Thesis Statement:
An AI system using Semantic Technologies can be implemented to mimic human cybersecurity expert’s classification of the malicious profile of wireless access points.
Scope of Work:
The student will implement a system that classifies RAP maliciousness using Knowledge Representation and Reasoning (KR&R) techniques that mimic those of cybersecurity experts. This will require knowledge elicitation from experts and their documentation. Once elicited, the expertise will be represented in ontological languages and persisted in semantic graphs.
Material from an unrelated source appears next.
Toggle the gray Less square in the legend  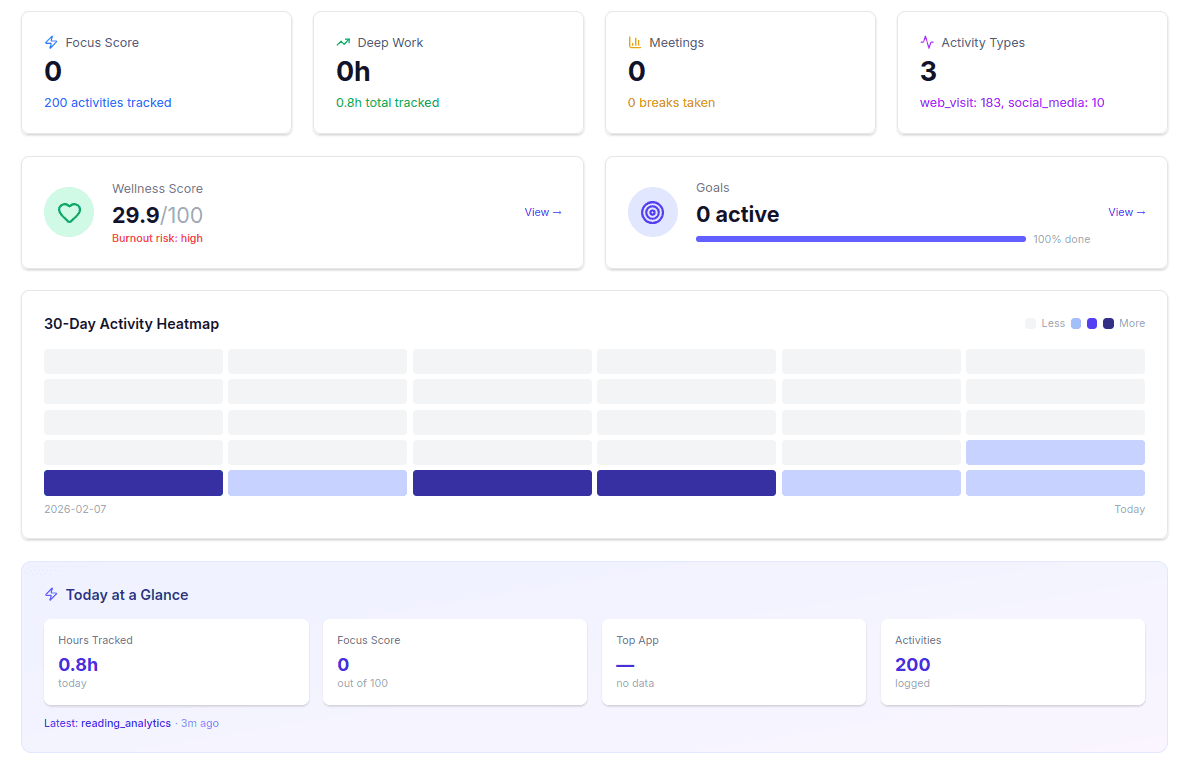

The AI system implemented by the student will be used to continuously monitor an enterprise’s wireless access points. Description Logics reasoners following the formal logic in the ontologies will continuously watch the access points. When an access point appears as or morphs into, a Rogue Access Point alerts will be issued.
Ramifications:
Rogue Access Points are but one of many challenges within the domain of cybersecurity. The opportunity to expand the capabilities of a cybersecurity AI system such as the one that will be implemented are seemly limitless.
Supervision:
This project is in collaboration with the cybersecurity firm DarkLight Inc. (https[:]//www.darklight.ai/)
The student will be co-supervised by Vasileios Mavroeidis - Security Researcher at UiO, Nils Gruschka - Associate Professor at UiO, and Ryan Hohimer - CTO of DarkLight
The student needs to have the resolve to work methodically and possibly produce a joint scientific publication from the conducted work.